I'm looking to efficiently zero-test "sparse integers", i.e. integers of the form $\sum C_i \cdot A_i^{X_i}$ (where $A_i, C_i, X_i$ are integers); equivalently test if a given (integer or rational) point is a zero of a sparse polynomial. For example, a randomised algorithm would be to compute the sum modulo a random prime since Fermat's Little Theorem reduces computations to a "manageable" level and with good probability there won't be a false positive. I'm wondering if this can be derandomised.
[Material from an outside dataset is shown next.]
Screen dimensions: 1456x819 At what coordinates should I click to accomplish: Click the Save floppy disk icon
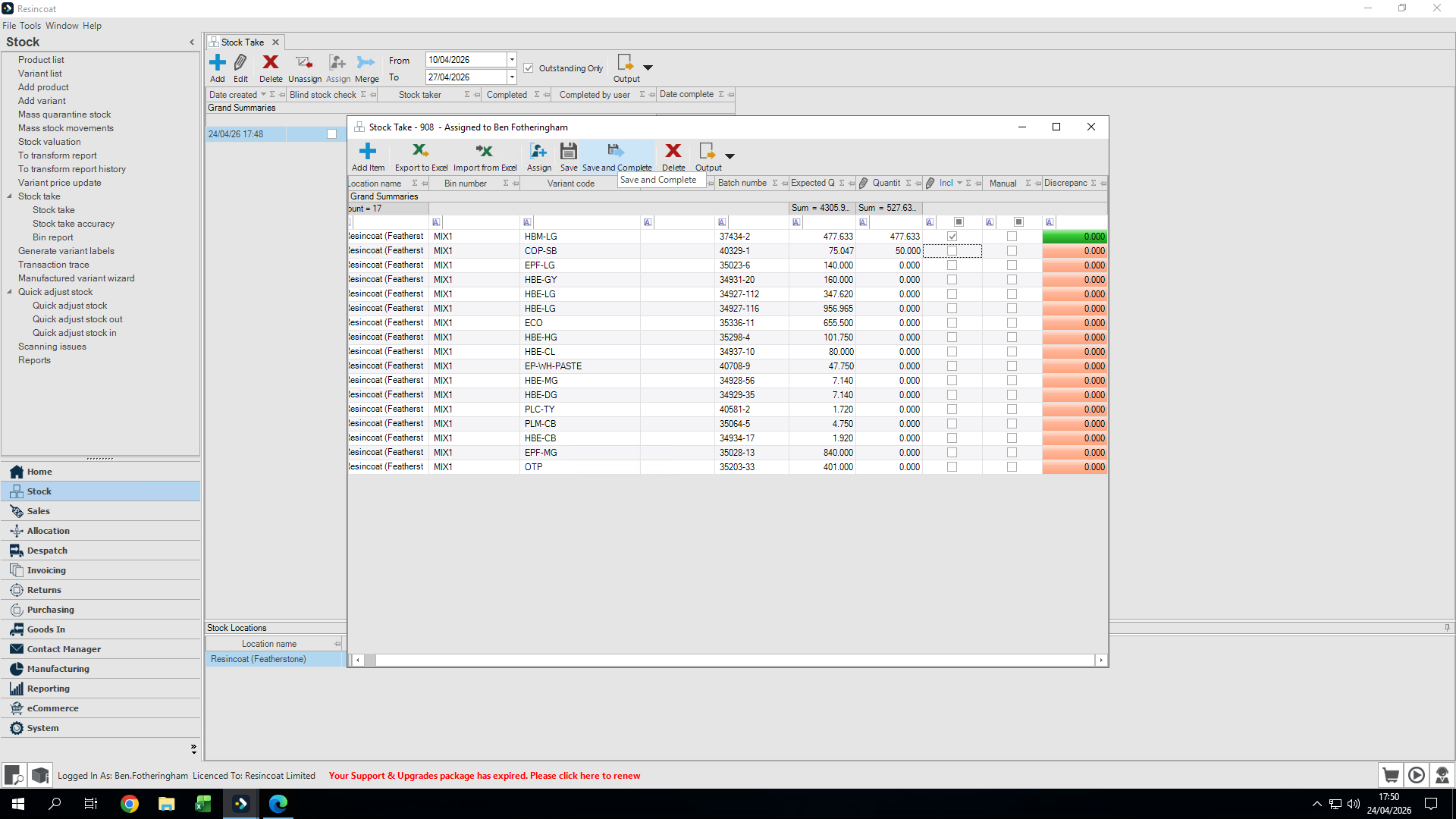(x=568, y=151)
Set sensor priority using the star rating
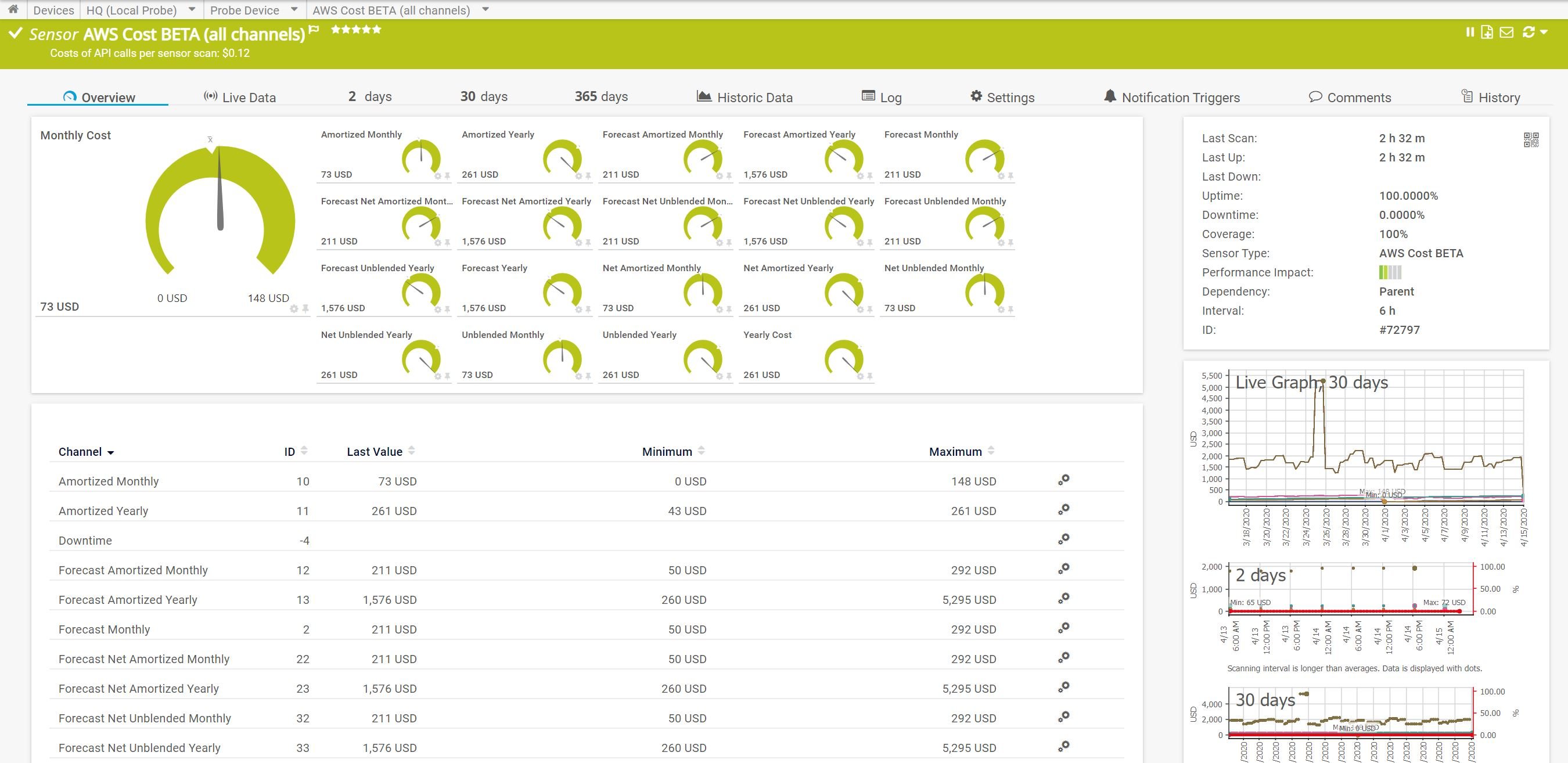Screen dimensions: 1568x763 pos(357,28)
So beside the obvious does anyone know anything relevant about the general problem, I have more of a first step question:
Is (are) there (infinitely many) positive integer(s) $M$ such that there are integers $A,B,C,D,E,F,X,Y,Z$
with
$|A|,|B|,|C| < M$, $D,E,F,X,Y,Z>M$ and
$$ 0 < A\cdot D^X+B\cdot E^Y+C \cdot F^Z< \log M?$$

Best Answer

Regarding Paul's "first step question", I believe the answer may well be that the set of such M is finite. This follows under some coprimality hypothesis from the n-term abc conjecture of Browkin and Brzezinski [Math. Comp. 62 (1994), 931--939]. This states that, if we have $a_1, a_2, \ldots, a_n$ integers, for $n \geq 3$, with $\gcd(a_1, \ldots, a_n)=1$, $a_1 + \cdots + a_n=0$, and no vanishing subsums, then $$ \limsup \frac{\log \max |a_i|}{\log \mbox{Rad} (a_1 a_2 \cdots a_n)} = 2n-3. $$

There may be examples with small M (like 3 or 4).....I'm not sure.